Coping with the new gun law

(Continued)

Some aspects of it, Little said earlier, are good, such as requiring people who are a danger to themselves or others to get help and increased penalties for illegal weapons possession.

Constituents who contacted her, she said, were overwhelmingly against passage of the bill.

IMPACT DOUBTED

Dick DeCosse, owner of Dick’s Country Store, Music Oasis and Gun City in Churubusco, said his customers are also concerned about the new gun law and its ramifications.

“Naturally, they are looking for more information and trying to figure out what they’re supposed to do,” he said. “A little more information is starting to come out this week.”

“Personally, I don’t think that this will really have any effect on crime,” DeCosse said.

“Basically, the bad guys get what they want, and the rest of us are paying the price.

“They aren’t going to turn them (guns) in, and they aren’t going to register them,” he said. “They’re criminals. What do they care?”

He said the State Police have been helpful as far as explaining the new law, “but they didn’t have any advance notice of this either.”

‘NOT MUCH TO TELL’

Essex and Clinton County officials are also seeing increased interest from gun owners with the new law in place.

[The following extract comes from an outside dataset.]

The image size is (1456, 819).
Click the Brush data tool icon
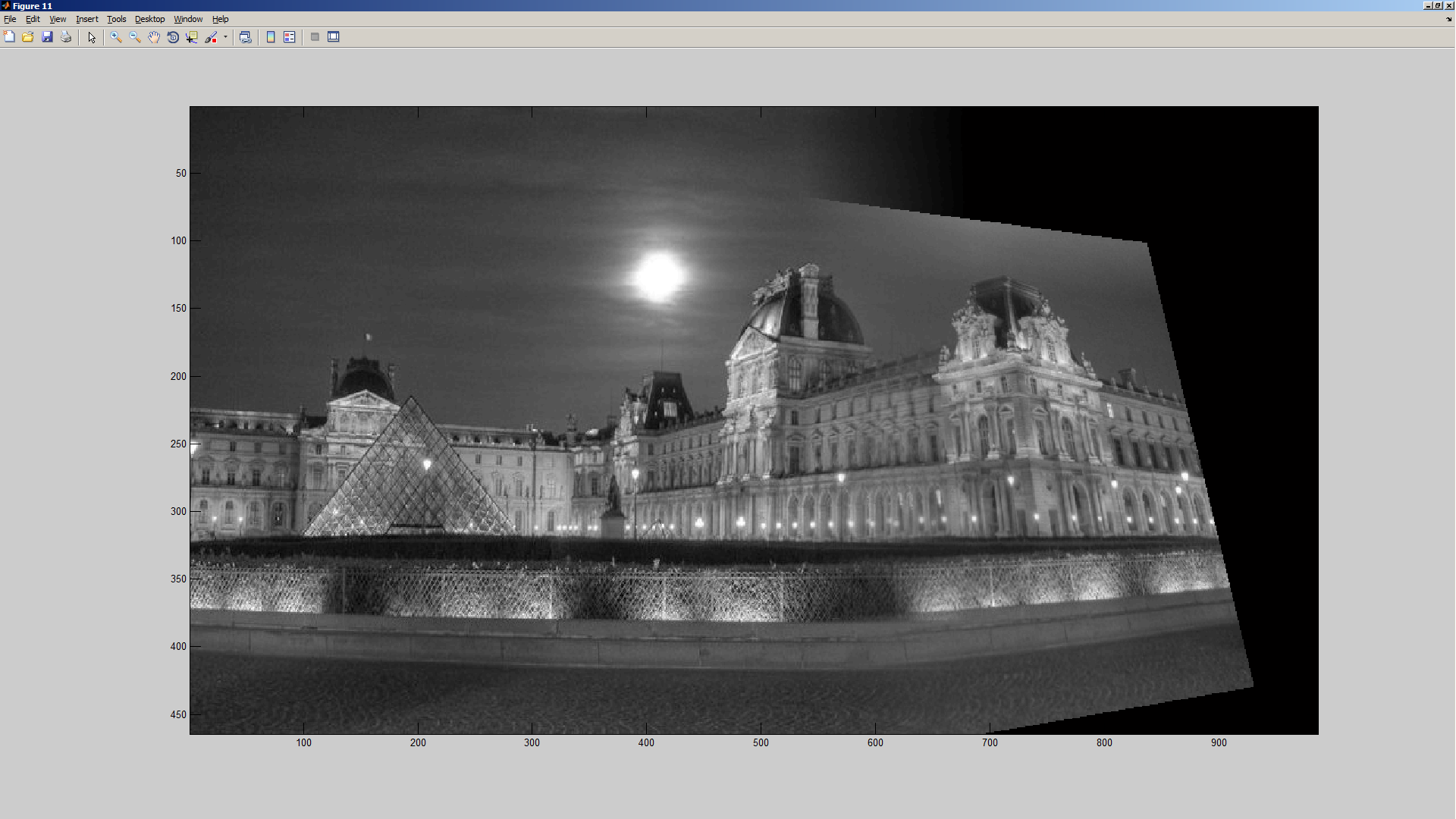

Clinton County Clerk’s Office Records Clerk Mary Lavorando said the office has also had a number of calls about the new law, but there isn’t much to tell at this point.

“Mostly, they want to apply (for pistol permits), and they are asking about the new law, but not everything went into effect that first day,” she said. “I tell them about it if I know, but I don’t want to give anyone false information.”

Lavorando said many owners are inquiring about pistol permits and the applications.